The monthly U.S. death toll in Iraq has topped 100 for the first time in nearly two years. According to an Associated Press count, October...

The Associated Press

BAGHDAD, Iraq — The monthly U.S. death toll in Iraq has topped 100 for the first time in nearly two years.

According to an Associated Press count, October has also recorded more Iraqi civilian deaths — 1,170 as of Monday — than any other month since the AP began keeping track in May 2005. The next-highest month was March 2006, when 1,038 Iraqi civilians were killed in the aftermath of the bombing of an important Shiite shrine in Samarra.

At least 80 people were killed across Iraq on Monday, including 33 in a bombing targeting workers.

A member of the 89th Military Police Brigade was killed in east Baghdad on Monday, and a Marine died in fighting in Anbar province the previous day. The military today reported the deaths of two more soldiers in Baghdad on Monday, one who was hit by small-arms fire during combat, and the other whose vehicle was struck by a roadside bomb just south of the city.

These deaths raised to 103 the number of U.S. service members killed in a bloody October, the fourth-deadliest month of the war. At least 2,814 American forces have died since the war began in March 2003.

▸ TASK TO CARRY OUT
In the article on the U.S. death toll in Iraq, how many Iraqi civilians were killed in March 2006?

[Extracted records]
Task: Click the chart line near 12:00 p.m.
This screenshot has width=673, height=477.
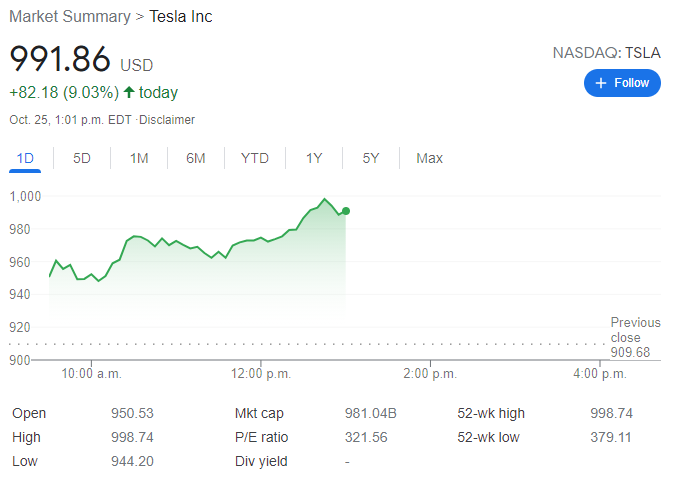Action: [x=260, y=239]
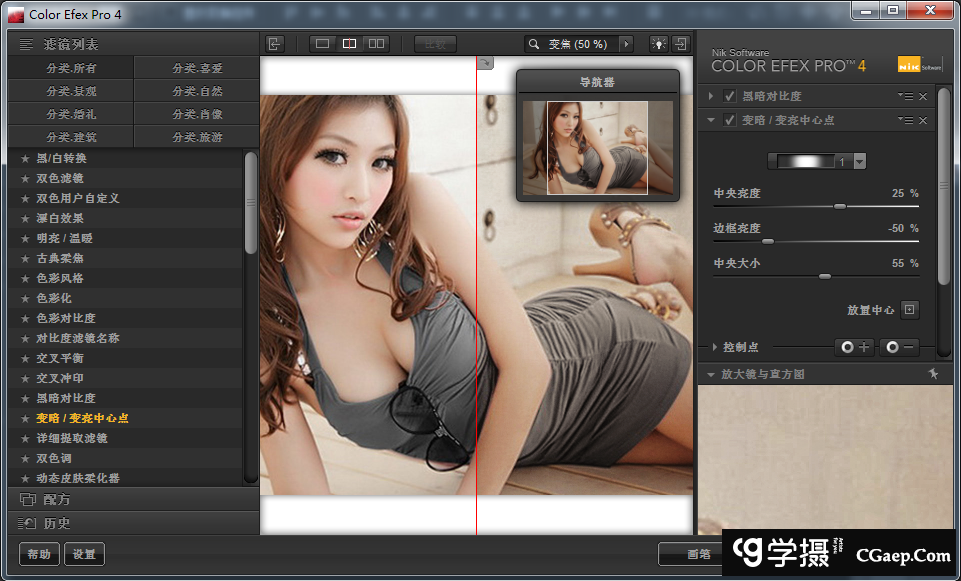
Task: Click the hide filter list panel icon
Action: (x=275, y=44)
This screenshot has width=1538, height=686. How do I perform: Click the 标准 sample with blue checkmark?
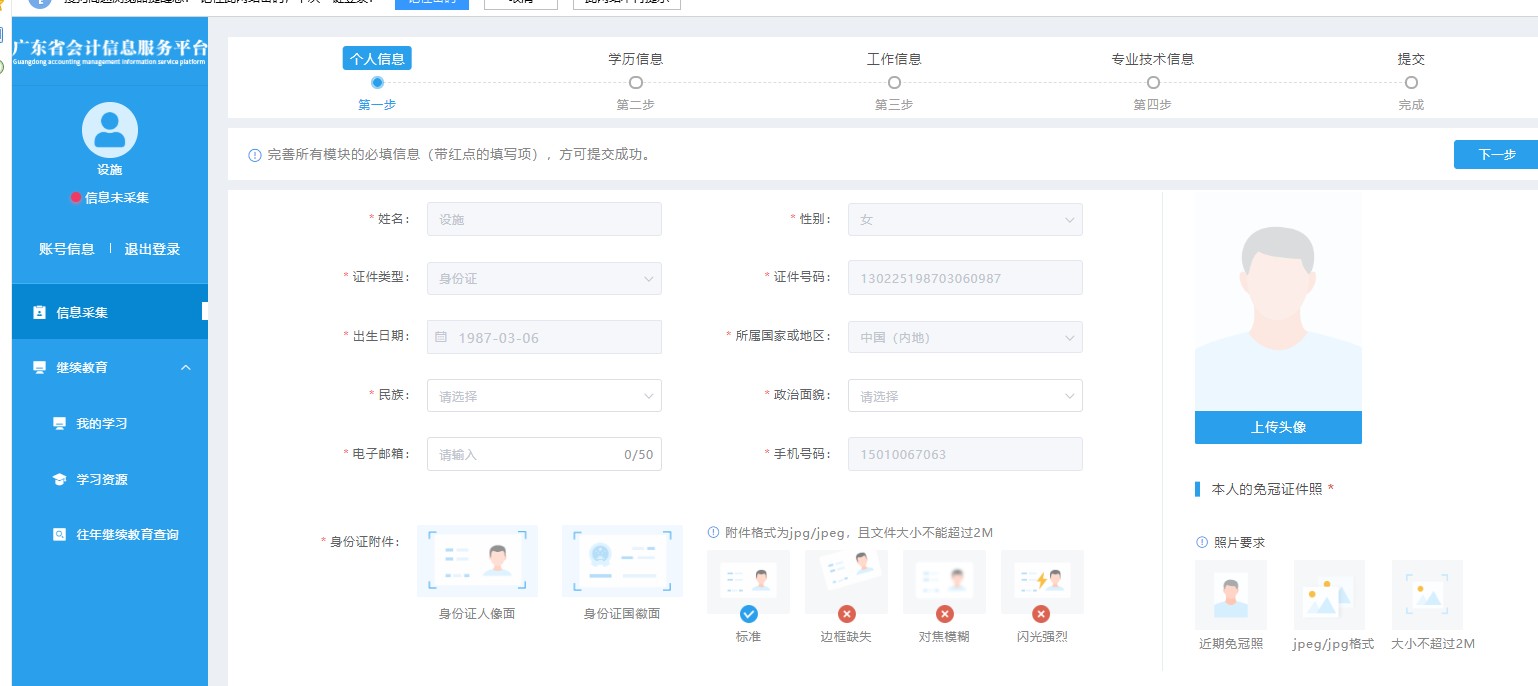tap(748, 581)
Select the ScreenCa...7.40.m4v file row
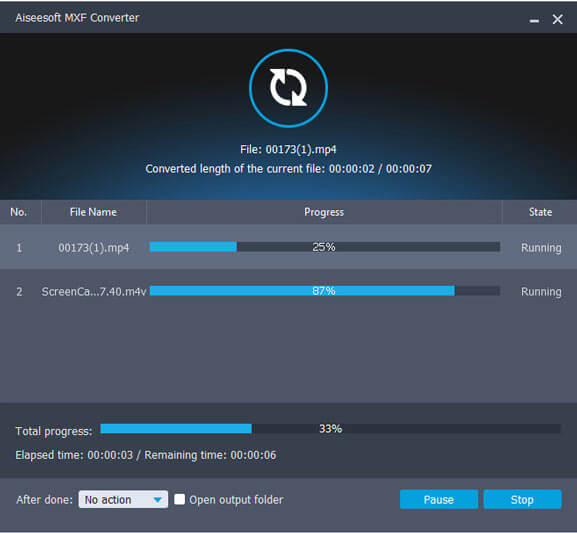The image size is (577, 533). [x=288, y=291]
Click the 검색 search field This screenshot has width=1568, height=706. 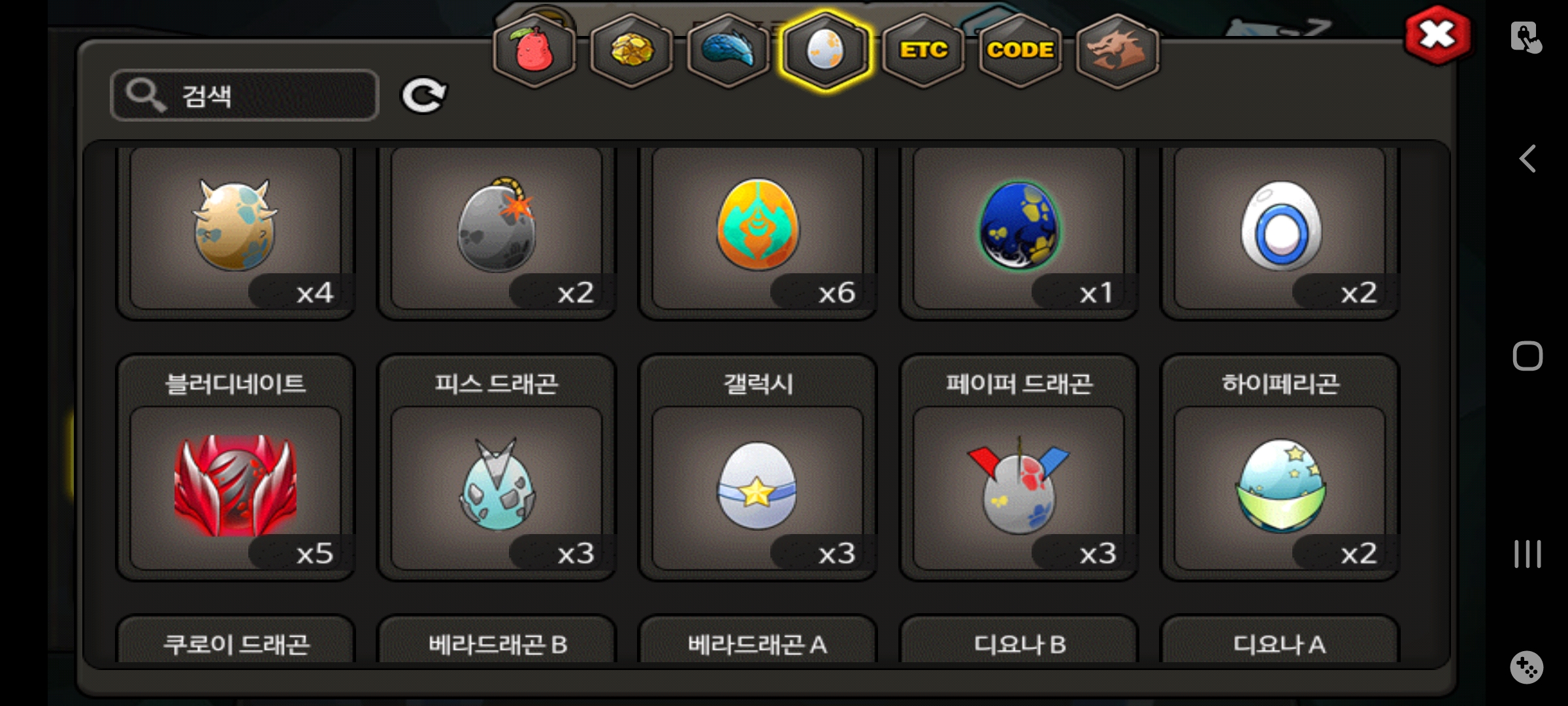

▸ RESULT OF THIS TASK
1,038